Scientists Say No Buried Nazi Train in Poland

Yet the two men who first claimed they located the train, possibly filled with treasure, still disagree.

AGH University of Science and Technology

The hope that a fabled lost train loaded with Nazi gold was located after being buried in southwestern Poland during World War II was damaged Tuesday after experts from the AGH University of Science and Technology in Krakow declared they couldn’t find any evidence of its existence.

The announcement was made at a press conference in Walbrzych, Poland, a town that has long held the belief that an armored Nazi transport was possibly concealed within an embankment near the town—and the two individuals that recently declared they had evidence that the tale isn’t mere folklore remain steadfast in their belief that the train is indeed there.

AGH University Professor Janusz Madej made the announcement in Walbrzych at a press conference also featuring German geologist Andreas Richter and Polish construction-company owner (and Walbrzych resident) Piotr Koper—the two men who first claimed back in September that the train was found.

“There may be a tunnel,” said Madej at the press conference, referring to the site in question, “but there is no train.”

AGH scientists came to this conclusion after using thermal imaging cameras, magnetic field detectors, and radar to scan the spot where Richter and Piotr claim they had found a train tunnel sealed by rocks destroyed by explosives.

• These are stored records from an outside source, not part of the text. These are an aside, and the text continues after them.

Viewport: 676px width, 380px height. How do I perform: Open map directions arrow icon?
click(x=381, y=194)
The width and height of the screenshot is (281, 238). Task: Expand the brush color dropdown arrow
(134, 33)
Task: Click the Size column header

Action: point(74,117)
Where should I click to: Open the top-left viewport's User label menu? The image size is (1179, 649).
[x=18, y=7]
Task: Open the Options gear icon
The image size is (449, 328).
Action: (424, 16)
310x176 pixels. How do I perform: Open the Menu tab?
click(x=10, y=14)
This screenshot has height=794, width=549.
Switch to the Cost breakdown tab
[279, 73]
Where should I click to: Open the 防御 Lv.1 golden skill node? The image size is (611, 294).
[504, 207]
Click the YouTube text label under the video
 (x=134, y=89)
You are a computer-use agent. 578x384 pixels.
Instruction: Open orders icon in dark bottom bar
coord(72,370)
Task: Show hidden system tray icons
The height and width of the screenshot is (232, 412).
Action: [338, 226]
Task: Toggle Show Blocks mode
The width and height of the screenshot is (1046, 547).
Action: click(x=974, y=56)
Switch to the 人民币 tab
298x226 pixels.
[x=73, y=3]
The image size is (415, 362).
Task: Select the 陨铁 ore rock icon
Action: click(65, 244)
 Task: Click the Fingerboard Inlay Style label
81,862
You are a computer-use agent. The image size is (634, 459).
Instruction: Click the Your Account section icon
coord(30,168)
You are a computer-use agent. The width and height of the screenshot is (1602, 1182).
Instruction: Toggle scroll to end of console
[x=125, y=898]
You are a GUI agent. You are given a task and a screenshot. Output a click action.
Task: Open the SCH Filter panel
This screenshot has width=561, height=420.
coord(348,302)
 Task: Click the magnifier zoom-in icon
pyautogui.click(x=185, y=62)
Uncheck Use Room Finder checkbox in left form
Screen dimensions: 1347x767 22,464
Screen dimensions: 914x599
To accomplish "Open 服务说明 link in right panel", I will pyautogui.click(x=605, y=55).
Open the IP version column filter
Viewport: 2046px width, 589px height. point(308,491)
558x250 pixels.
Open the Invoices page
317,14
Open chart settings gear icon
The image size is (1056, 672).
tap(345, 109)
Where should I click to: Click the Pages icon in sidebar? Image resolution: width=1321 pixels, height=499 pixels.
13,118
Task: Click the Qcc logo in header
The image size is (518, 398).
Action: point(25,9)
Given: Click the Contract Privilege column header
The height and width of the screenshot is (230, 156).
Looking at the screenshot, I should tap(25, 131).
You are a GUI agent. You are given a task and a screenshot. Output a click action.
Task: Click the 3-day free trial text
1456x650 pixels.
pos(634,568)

Koper and Richter also spoke at the press conference, stating their own experts had examined the site with ground-penetrating sensors and determined there are clear signs of a railway tunnel, with tracks and shapes that they feel represent the train.

“We carried out similar examinations in many other locations, but we have never encountered anything like this,” Koper said. “There is no way these shapes are of natural origin.”

Mr. Madej responded, “It’s human to make a mistake, but it’s foolish to stand by it.”

The area was part of Germany during World War II, but became Polish land when the nation’s borders were redrawn following the war’s end. No documented evidence of the train being buried near Walbruzych exists — but a tunnel network was dug in the area by prisoners of war—and much of the area was zoned military property by the Communist government that controlled Poland until the 1990s, closed to public scrutiny and investigation. Amateur explorers have since found several abandoned tunnels within range of where Koper and Richter claim the armored train is hidden.

Koper took to his Facebook page later in the day and posted:

(Translated from Polish text): “In the light of today’s presentation of results by AGH we are forced to post a comment for the situation…Research conducted by the AGH did not confirm the existence of the train, but confirmed the existence [of a tunnel]”, so we ask what purpose was the [destroyed] entrance to the tunnel if it is empty???”

Any possible digging in order to continue the search cannot begin until spring, due to the likelihood of snow during the winter months.